The University of Nebraska Medical Center will honor two individuals during its May 7 Omaha commencement ceremony.
Awardees include: an invaluable partner to UNMC’s continued efforts to lead the world in biopreparedness, high-consequence infections research, education and clinical care; and a Nebraska leader who has been a collaborator and advocate on behalf of Nebraskans who are most fragile and disenfranchised, as well as those who strive to serve them.
Robert Kadlec, MD, is honored with the Honorary Doctorate of Science degree for distinguished service to UNMC. Dr. Kadlec served as assistant secretary for preparedness and response (ASPR) at the U.S. Department of Health and Human Services from 2017 through January 2021. While there, Dr. Kadlec was the secretary and principal advisor for U.S. federal government preparedness and response leading into and during the ongoing COVID-19 pandemic.
Dr. Kadlec, and the office of ASPR, turned to UNMC’s Global Center for Health Security as the only non-military center to assist in quarantine for American citizens repatriated from Wuhan, China, in the earliest days of the pandemic. This same collaboration resulted in the Global Center for Health Security, UNMC and Nebraska Medicine quarantining and isolation-treating Americans rescued from the Diamond Princess cruise ship.
The efforts shined a national spotlight on UNMC, and the resulting data helped UNMC investigators conduct world-leading research on methods of transmission, clinical trials in treatment, and the re-use of personal protective equipment.

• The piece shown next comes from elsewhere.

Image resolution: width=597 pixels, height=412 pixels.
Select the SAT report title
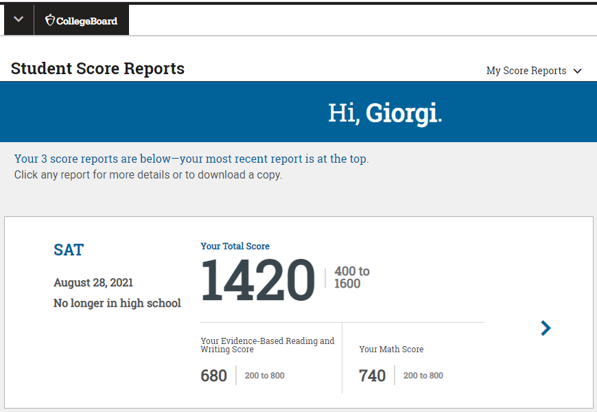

Shannon Engler, senior director of behavioral health services at Bryan Health, is honored with the J.G. Elliott Award for his decades of service to his fellow Nebraskans, most notably in health care, including mental and behavioral health. Engler’s work has improved behavioral health and addiction services, and access to them, within the Bryan Health clinical enterprise, regionally and statewide.
Engler has worked on legislation and served as a consultant to hospital and behavioral health service leaders across the state. Through his insistence that mental health patients have distinct needs, he helped create and maintain Nebraska’s first behavioral health emergency department.
Through the concept of "telehealth triage," he broadened the service to others, allowing Bryan’s mental health emergency department social workers to also provide assessments to emergency departments at 11 hospitals across the state.
During the ongoing COVID-19 pandemic, he led the effort to maintain access to 100% of inpatient behavioral health beds at Bryan Health and the construction of an outpatient telehealth service for patients.